Rihanna: Tattoo You … Or Not?

Rihanna malu

Rihanna malu

Just when we were all starting to forget about Robbie Williams’ left arm, Inia Taylor has reignited the debate about whether non-Pacific peoples have the right to wear Pacific tattoo by applying a Samoan malu to Rihanna’s right hand. Her tatau, using the traditional chisel and mallet technique, is now a meme supreme after a Youtube video posted by Tiki Tane went viral. As nail-bitingly interesting is the message thread evolving under the video that expresses a range of views about tattoo and indigeneity from people around the globe. No woman should be judged about the choices she willingly makes about her body. So putting that to one side, what is all the fuss about? Can marks of specific identity be shared across cultures? For Inia Taylor, the question has always been a definite thumbs-up, and it’s worth seeing him explain this on the website of Moko Ink. For others, it hinges on whether the wearer has the right cultural/spiritual background to fully appreciate the special meanings, handed-down through generations, of the process, design and responsibilities these marks convey. Ben Harper seemed to get away with his arm moko (Maori tattoo), inked by Te Rangitu Netana in New Zealand, in a way that Robbie Williams didn’t, possibly because his ethnicity and music was a better fit within an indigenous worldview. Robbie Williams also had his done in London by Gordon Toi Hadfield, another degree of separation.

Like all memes we’ll be sure to see Rihanna-style malu spreading across the hands and throughout the lands of impressionable young women, and possibly a few men!

FYI, first European to receive a moko kanohi (full facial Maori tattoo) was the Englishman George Bruce in 1806 in the Bay of Islands, Northland. In later life he described it as process, rather than a mark, that demonstrated his commitment to his Maori wife, Atahoe.

++++++++++++++++++++

Exercise instructions:
1. In the Rihanna tattoo article, who was the first European to receive a moko kanohi?
2. Reproduce the part of the Rihanna tattoo article that opens with the words containing "Like all memes" and closes with "Maori wife, Atahoe.".
Use only the Rihanna tattoo article for your answers.

++++++++++++++++++++

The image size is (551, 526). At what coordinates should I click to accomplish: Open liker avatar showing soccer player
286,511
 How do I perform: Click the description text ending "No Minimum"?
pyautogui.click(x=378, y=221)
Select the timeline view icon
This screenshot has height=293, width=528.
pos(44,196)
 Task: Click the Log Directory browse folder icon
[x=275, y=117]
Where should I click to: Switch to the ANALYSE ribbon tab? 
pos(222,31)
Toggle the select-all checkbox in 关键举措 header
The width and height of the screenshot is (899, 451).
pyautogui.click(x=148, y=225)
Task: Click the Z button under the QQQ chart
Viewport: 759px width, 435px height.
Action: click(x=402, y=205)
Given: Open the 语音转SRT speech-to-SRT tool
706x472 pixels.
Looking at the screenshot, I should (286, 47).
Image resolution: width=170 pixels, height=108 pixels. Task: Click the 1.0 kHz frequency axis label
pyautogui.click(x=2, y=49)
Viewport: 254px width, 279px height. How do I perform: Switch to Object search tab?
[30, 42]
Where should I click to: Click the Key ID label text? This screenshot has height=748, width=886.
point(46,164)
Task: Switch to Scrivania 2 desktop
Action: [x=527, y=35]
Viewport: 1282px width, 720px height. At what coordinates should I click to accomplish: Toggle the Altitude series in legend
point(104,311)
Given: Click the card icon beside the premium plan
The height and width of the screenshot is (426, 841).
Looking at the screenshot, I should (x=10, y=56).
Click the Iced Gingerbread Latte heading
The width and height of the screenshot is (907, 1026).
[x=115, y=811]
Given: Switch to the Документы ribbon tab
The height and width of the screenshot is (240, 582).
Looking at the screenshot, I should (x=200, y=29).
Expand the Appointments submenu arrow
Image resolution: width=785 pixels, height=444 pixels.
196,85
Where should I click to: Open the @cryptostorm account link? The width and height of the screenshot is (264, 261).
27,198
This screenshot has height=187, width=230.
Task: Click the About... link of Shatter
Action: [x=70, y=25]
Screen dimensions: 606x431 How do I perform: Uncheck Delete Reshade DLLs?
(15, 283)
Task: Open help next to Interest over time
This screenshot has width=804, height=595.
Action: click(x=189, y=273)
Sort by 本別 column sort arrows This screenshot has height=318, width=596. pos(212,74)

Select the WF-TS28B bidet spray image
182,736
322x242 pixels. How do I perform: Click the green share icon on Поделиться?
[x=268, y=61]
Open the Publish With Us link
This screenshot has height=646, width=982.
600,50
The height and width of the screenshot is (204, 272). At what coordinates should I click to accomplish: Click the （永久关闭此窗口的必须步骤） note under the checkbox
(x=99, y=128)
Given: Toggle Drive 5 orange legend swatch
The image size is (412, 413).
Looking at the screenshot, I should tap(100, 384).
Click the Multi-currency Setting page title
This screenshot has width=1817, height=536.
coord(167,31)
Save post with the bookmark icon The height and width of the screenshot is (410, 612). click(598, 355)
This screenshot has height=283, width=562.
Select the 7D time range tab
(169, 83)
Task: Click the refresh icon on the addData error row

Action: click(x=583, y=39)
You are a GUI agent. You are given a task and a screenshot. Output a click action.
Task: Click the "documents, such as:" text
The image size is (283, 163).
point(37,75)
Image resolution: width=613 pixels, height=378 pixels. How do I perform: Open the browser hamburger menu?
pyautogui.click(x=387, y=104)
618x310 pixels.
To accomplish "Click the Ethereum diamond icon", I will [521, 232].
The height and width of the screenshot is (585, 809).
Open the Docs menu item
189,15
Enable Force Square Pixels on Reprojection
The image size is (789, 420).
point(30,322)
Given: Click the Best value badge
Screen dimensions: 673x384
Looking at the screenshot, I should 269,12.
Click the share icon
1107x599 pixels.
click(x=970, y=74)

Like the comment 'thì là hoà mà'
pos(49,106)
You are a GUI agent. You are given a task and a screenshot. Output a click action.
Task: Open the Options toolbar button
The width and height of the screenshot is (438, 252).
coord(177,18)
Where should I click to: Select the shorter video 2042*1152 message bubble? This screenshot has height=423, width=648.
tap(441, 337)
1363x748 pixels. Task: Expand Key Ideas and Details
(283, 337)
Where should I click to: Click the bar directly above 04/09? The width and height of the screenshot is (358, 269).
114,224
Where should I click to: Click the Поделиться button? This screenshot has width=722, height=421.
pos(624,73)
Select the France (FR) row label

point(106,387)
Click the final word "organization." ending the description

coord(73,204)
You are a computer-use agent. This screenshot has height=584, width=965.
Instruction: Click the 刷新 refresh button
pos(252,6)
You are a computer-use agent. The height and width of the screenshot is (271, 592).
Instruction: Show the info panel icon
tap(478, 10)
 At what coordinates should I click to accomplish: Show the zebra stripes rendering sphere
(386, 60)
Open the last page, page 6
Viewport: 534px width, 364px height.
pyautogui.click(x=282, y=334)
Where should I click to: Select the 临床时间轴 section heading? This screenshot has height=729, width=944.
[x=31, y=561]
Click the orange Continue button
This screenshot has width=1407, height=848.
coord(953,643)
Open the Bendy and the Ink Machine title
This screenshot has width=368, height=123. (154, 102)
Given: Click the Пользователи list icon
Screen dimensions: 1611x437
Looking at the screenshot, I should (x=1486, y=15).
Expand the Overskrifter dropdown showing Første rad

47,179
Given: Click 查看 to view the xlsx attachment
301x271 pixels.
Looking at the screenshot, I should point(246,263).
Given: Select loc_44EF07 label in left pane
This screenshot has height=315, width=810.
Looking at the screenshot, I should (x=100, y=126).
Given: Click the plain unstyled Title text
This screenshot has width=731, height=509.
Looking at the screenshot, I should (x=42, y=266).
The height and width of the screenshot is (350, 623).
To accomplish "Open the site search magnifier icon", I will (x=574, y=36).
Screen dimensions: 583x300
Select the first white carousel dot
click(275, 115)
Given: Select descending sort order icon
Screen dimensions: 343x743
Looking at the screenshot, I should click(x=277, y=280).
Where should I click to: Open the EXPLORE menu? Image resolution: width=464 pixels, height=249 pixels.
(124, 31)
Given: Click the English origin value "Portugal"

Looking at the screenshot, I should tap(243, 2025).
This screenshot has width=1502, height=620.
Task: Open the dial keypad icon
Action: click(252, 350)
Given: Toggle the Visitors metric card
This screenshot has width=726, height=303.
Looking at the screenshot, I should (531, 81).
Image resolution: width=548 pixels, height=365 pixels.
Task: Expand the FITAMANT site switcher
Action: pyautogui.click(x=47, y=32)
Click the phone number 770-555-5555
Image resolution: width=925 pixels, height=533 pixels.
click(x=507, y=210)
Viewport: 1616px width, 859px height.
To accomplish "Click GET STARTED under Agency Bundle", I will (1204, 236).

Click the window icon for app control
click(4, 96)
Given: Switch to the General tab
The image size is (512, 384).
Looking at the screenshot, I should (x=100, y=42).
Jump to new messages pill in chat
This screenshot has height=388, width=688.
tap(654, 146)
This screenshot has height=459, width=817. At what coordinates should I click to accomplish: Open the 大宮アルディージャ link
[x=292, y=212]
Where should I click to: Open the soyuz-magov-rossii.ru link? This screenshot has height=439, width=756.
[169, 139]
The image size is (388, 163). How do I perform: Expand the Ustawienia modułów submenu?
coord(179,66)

++++++++++++++++++++

List of solutions:
1. The Englishman George Bruce, in 1806 in the Bay of Islands, Northland.

2.
Like all memes we’ll be sure to see Rihanna-style malu spreading across the hands and throughout the lands of impressionable young women, and possibly a few men!

FYI, first European to receive a moko kanohi (full facial Maori tattoo) was the Englishman George Bruce in 1806 in the Bay of Islands, Northland. In later life he described it as process, rather than a mark, that demonstrated his commitment to his Maori wife, Atahoe.